That's been stewing in the back of my mind for awhile. Ayn Rand explicitly supported Goldwater in 1964 (The Objectivist Newsletter, vol. 3, no. 3, March 1964 and a wrap-up in vol. 3, no. 12, December 1964). Her marginalia, letters, journals, and Q&A sessions have all been made available so I decided to find out for myself.

It turns out that there was quite a bit of material on Goldwater by Ayn Rand. It started with a letter from him to her dated May 11, 1960: "I am particularly proud of the fact that you were the one to [defend my conservative position on Mike Wallace's show], because I have enjoyed very few books in my life as much as I have yours, Atlas Shrugged." She responded to him at considerable length on June 4, 1960 (Letters of Ayn Rand, pp. 565-72), taking him to task about Conscience of a Conservative, which he had sent her.
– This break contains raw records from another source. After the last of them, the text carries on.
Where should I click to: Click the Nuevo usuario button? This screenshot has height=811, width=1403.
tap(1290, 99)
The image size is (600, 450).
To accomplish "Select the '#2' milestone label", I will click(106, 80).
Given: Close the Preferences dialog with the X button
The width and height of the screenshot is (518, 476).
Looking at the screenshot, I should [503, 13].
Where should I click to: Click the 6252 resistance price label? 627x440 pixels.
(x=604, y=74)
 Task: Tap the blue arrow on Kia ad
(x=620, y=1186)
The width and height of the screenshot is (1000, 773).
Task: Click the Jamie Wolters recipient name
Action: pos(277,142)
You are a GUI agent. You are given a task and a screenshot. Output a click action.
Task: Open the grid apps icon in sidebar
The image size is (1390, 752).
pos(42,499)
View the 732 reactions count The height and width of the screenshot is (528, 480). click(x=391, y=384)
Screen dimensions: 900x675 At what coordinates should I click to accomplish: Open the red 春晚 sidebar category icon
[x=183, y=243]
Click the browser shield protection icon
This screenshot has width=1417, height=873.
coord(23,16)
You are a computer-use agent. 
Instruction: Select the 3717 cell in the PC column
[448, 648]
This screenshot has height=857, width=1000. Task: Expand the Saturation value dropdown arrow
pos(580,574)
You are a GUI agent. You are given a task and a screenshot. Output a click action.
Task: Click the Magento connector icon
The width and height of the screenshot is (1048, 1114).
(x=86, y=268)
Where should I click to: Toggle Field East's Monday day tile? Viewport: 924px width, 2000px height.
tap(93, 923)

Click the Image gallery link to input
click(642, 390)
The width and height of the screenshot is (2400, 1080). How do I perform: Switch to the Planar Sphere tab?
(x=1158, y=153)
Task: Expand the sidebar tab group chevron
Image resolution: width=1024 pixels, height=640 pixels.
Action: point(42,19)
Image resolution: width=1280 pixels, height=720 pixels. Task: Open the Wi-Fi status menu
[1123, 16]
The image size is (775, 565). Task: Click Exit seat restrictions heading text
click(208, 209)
In the margins of that book, she wrote three pages worth of notes along the same lines of her letter. (Ayn Rand's Marginalia, pp. 183-8) She also answered three questions about him at a lecture. (Ayn Rand Answers, pp. 58-9)

There was clearly a mutual regard between the two, but their philosophies couldn't have been more different and they weren't the fellow travelers one would have hoped.